Description
IMPORTANT: Don’t run this model on the whole legal agreement. Instead:
- Split by paragraphs. You can use notebook 1 in Finance or Legal as inspiration;
- Use the
legclf_cuad_obligations_clause
Text Classifier to select only these paragraphs;
We call “obligation” to any sentence in the text stating that a Party (OBLIGATION_SUBJECT) must do (OBLIGATION_ACITON) something (OBLIGATION_OBJECT) to other Party (OBLIGATION_INDIRECT_OBJECT). This model extracts relationships, connecting all of those parts of the sentence (subject with action, action with object, etc).

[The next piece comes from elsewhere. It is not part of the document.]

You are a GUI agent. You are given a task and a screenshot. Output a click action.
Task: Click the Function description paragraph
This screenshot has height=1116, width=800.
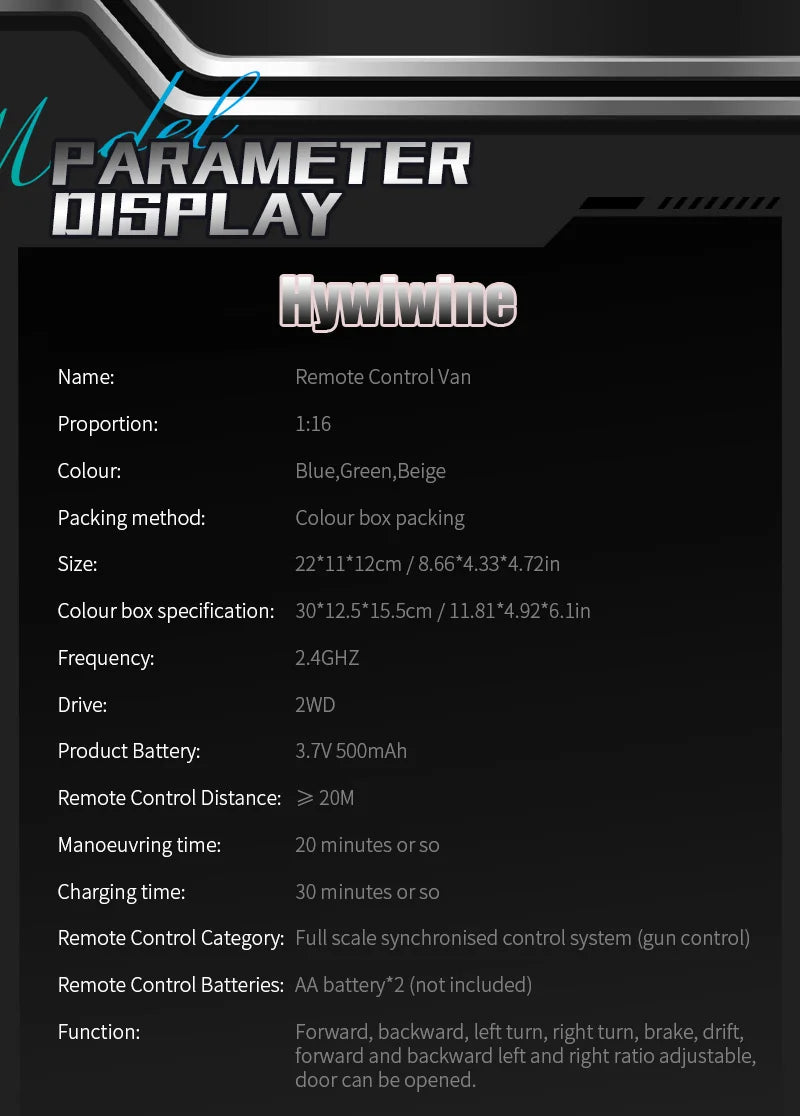point(525,1056)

This model requires legner_obligations
as an NER in the pipeline.It’s a md
model with Unidirectional Relations, meaning that the model retrieves in chunk1 the left side of the relation (source), and in chunk2 the right side (target).
This is a Deep Learning model, meaning only semantics are taking into account, not grammatical structures. If you want to parse the relations using a grammatical dependency tree, please feel free to use this other model
Predicted Entities
is_obliged_to
, is_obliged_with
, is_obliged_object
How to use
document_assembler = nlp.DocumentAssembler()\
.setInputCol("text")\
.setOutputCol("document")
tokenizer = nlp.Tokenizer()\
.setInputCols("document")\
.setOutputCol("token")
ner_model = legal.BertForTokenClassification.pretrained("legner_obligations", "en", "legal/models")\
.setInputCols("token", "document")\
.setOutputCol("ner")\
.setCaseSensitive(True)
ner_converter = nlp.NerConverter()\
.setInputCols(["document","token","ner"])\
.setOutputCol("ner_chunk")
re_model = legal.RelationExtractionDLModel()\
.pretrained("legre_obligations_md", "en", "legal/models")\
.setPredictionThreshold(0.5)\
.setInputCols(["ner_chunk", "document"])\
.setOutputCol("relations")
pipeline = nlp.Pipeline(stages=[
document_assembler,
tokenizer,
ner_model,
ner_converter,
re_model
])
empty_df = spark.createDataFrame([[""]]).toDF("text")
model = pipeline.fit(empty_df)
text="""Licensee agrees to reasonably cooperate with Licensor in achieving registration of the Licensed Mark."""
data = spark.createDataFrame([[text]]).toDF("text")
result = model.transform(data)
Results
| relation | entity1 | entity1_begin | entity1_end | chunk1 | entity2 | entity2_begin | entity2_end | chunk2 | confidence |
|-------------------|----------------------------|---------------|-------------|--------------------------------|----------------------------|---------------|-------------|------------------------------------------------|------------|
| is_obliged_to | OBLIGATION_ACTION | 9 | 38 | agrees to reasonably cooperate | OBLIGATION_SUBJECT | 0 | 7 | Licensee | 0.91654503 |
| is_obliged_with | OBLIGATION_SUBJECT | 0 | 7 | Licensee | OBLIGATION_INDIRECT_OBJECT | 45 | 52 | Licensor | 0.803172 |
| is_obliged_to | OBLIGATION_SUBJECT | 0 | 7 | Licensee | OBLIGATION | 54 | 99 | in achieving registration of the Licensed Mark | 0.7439706 |
| is_obliged_object | OBLIGATION_ACTION | 9 | 38 | agrees to reasonably cooperate | OBLIGATION_INDIRECT_OBJECT | 45 | 52 | Licensor | 0.96132916 |
| is_obliged_object | OBLIGATION_ACTION | 9 | 38 | agrees to reasonably cooperate | OBLIGATION | 54 | 99 | in achieving registration of the Licensed Mark | 0.9174475 |
| is_obliged_to | OBLIGATION_INDIRECT_OBJECT | 45 | 52 | Licensor | OBLIGATION | 54 | 99 | in achieving registration of the Licensed Mark | 0.9091029 |
Model Information
Model Name: | legre_obligations_md |
Compatibility: | Legal NLP 1.0.0+ |
License: | Licensed |
Edition: | Official |
Language: | en |
Size: | 402.3 MB |
References
Manual annotations on CUAD dataset
Benchmarking
label Recall Precision F1 Support
is_obliged_object 0.989 0.994 0.992 177
is_obliged_to 0.995 1.000 0.998 202
is_obliged_with 1.000 0.961 0.980 49
Avg. 0.996 0.989 0.992 -
Weighted-Avg. 0.996 0.996 0.996 -